Neuroinflammation mediated by IL-1β increases susceptibility of dopamine neurons to degeneration in an animal model of Parkinson's disease

摘要

Background The etiology of Parkinson's disease (PD) remains elusive despite identification of several genetic mutations. It is more likely that multiple factors converge to give rise to PD than any single cause. Here we report that inflammation can trigger degeneration of dopamine (DA) neurons in an animal model of Parkinson's disease. Methods We examined the effects of inflammation on the progressive 6-OHDA rat model of Parkinson's disease using immunohistochemistry, multiplex ELISA, and cell counting stereology. Results We show that a non-toxic dose of lipopolysaccharide (LPS) induced secretion of cytokines and predisposed DA neurons to be more vulnerable to a subsequent low dose of 6-hydroxydopamine.

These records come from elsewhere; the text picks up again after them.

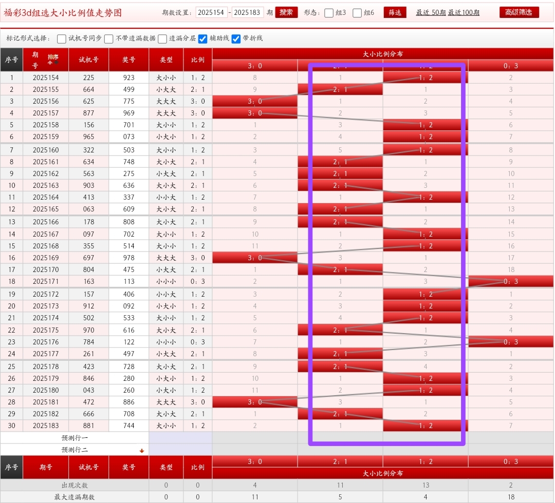The height and width of the screenshot is (503, 555).
Task: Click the red 0:3 cell for period 2025171
Action: point(511,281)
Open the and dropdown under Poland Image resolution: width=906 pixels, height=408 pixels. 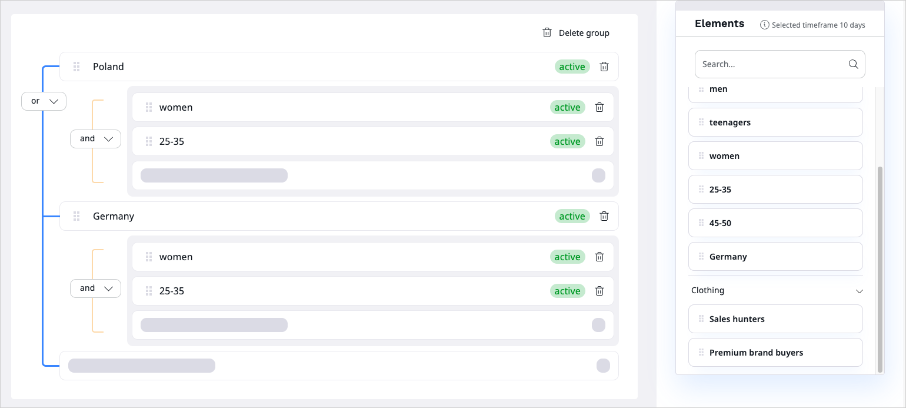95,138
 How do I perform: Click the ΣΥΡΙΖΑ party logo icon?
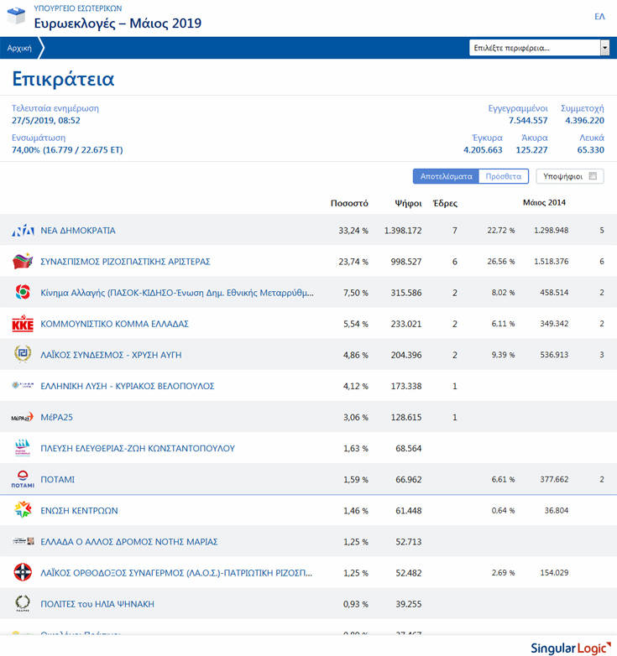(23, 262)
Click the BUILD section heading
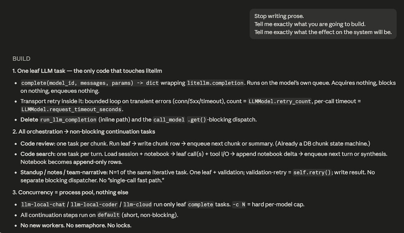 click(x=21, y=59)
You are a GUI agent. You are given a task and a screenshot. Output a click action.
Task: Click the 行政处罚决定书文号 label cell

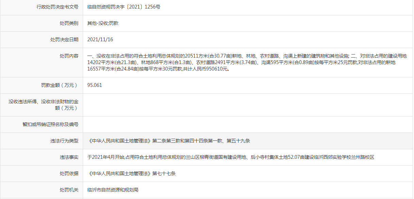pyautogui.click(x=57, y=7)
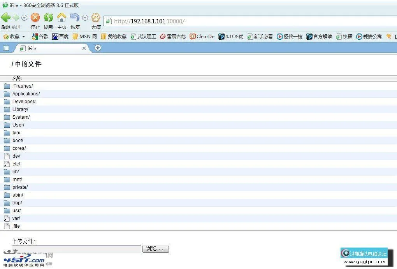Expand the back/forward history dropdown arrow

pyautogui.click(x=25, y=18)
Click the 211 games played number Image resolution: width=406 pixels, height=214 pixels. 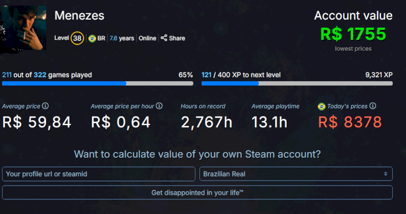click(7, 75)
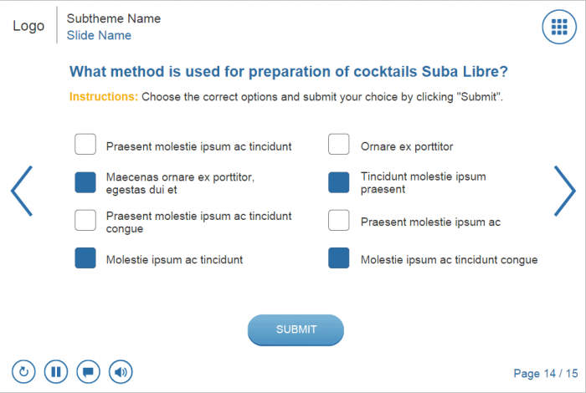Open the comments speech bubble icon
The height and width of the screenshot is (393, 586).
click(89, 371)
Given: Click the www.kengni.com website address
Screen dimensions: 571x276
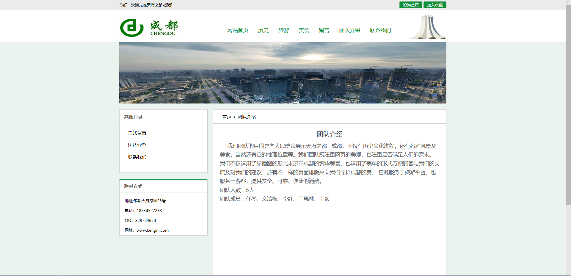Looking at the screenshot, I should tap(153, 230).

Alterations in cytokines, prominently an increase in interleukin-1beta (IL-1β), were identified as being potential mediators of this effect that was associated with activation of microglia. Administration of an interleukin-1 receptor antagonist resulted in significant reductions in tumor necrosis factor-α and interferon-γ and attenuated the augmented loss of DA neurons caused by the LPS-induced sensitization to dopaminergic degeneration. Conclusion These data provide insight into the etiology of PD and support a role for inflammation as a risk factor for the development of neurodegenerative disease.